Which Way is Northeast Asia's Institutional Economic Integration Going?

Even through South Korea, Japan, China, and North Korea participate in global regionalism, they have continued to maintain oppositions, conflicts and militaristic national conceptions for over 70 years in Northeast Asia. The biggest reason for the different courses between the EU and Northeast Asia from the perspective of the constitutional law doctrine (Staatsrechtslehre) is the latter’s post-imperial leader system through the formal rule of law.
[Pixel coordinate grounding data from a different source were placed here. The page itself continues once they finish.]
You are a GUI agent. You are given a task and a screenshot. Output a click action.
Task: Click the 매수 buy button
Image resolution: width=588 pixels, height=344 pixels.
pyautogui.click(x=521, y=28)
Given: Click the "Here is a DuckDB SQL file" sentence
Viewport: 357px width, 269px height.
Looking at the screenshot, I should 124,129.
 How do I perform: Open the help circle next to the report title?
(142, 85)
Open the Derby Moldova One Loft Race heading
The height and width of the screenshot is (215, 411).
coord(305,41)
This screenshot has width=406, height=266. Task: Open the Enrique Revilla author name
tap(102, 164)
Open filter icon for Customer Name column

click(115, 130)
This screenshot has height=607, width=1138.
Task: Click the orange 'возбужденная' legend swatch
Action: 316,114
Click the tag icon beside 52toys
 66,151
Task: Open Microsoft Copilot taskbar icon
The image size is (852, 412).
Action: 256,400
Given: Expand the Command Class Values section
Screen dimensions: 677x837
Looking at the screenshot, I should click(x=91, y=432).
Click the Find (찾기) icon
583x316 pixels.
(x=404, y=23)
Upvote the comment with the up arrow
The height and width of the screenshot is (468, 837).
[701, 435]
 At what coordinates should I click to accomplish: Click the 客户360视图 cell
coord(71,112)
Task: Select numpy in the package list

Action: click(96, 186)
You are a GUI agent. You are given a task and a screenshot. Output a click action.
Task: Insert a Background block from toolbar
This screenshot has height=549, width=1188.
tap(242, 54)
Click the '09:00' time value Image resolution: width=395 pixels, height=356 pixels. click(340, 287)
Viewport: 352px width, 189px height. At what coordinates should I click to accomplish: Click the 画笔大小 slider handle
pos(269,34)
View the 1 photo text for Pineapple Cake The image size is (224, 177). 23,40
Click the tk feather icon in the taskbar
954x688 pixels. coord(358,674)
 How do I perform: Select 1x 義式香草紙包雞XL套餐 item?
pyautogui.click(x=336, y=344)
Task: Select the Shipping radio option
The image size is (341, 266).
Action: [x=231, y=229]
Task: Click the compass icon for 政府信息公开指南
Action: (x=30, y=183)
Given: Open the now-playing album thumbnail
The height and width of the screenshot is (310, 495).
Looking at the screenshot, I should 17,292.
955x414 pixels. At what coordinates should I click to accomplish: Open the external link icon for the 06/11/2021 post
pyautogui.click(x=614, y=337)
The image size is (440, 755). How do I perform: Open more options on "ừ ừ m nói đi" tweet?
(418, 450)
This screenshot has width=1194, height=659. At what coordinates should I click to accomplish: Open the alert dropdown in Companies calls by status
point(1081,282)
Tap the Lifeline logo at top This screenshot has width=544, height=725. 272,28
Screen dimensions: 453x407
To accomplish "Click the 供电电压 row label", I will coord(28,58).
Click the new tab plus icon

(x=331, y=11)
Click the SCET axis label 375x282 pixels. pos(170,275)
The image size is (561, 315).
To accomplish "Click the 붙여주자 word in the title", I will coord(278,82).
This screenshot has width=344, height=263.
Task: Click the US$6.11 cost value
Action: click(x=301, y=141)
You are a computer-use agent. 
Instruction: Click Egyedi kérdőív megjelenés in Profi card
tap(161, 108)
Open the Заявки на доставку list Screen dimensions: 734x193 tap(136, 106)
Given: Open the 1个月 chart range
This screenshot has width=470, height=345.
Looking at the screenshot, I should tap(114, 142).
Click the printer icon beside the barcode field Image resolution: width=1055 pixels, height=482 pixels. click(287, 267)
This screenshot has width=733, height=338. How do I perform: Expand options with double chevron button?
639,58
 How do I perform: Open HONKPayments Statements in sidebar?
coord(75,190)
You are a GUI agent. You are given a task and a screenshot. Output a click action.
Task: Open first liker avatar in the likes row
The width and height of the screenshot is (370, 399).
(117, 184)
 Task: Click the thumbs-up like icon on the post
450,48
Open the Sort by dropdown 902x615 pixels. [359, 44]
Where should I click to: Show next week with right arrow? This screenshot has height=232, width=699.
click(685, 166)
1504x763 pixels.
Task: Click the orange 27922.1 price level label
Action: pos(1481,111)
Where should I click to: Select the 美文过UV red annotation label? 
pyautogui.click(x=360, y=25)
Northeast Asia’s political systems are based on an incongruous combination of a base layer of social consciousness as per the Confucian public view and a surface layer of order and rules as per the organicism from Germany.

This paper asserts that firstly, similar to the path of the EU, the attempt to create these four countries’ own institutional economic integration and the approaches of economic and administrative law to make a functional integration will serve as a cornerstone for peace and economic growth in Northeast Asia. Secondly, it argues that their common phenomenon of exercising absolute state authority will be the largest obstacle to the realisation of Northeast Asia’s own institutional economic integration. Finally, in comparing the path of the partial transfer of state sovereignty into the supranational authority in the EU, the paper emphasises that to build on Northeast Asia’s highest cultural values with integration depends on the success of the transformation of state power from purely factual into legal.

This paper is drawn from Staatsrechtslehre’s theory by G. Jellinek, the system of Radbruch's legal philosophy, and the theory of general principles of European Union Law by A. von Bockdandy. It is also based on the “Handbuch der Grundrechte”, published by H. J. Papier, and the “Handbuch des Staatsrechts” by J. Isensee. Furthermore, its analysis of the concept of sovereignty is drawn from the theories of H. Quaritsch, U. Haltern, S. Krasner, and F. H. Hinsley.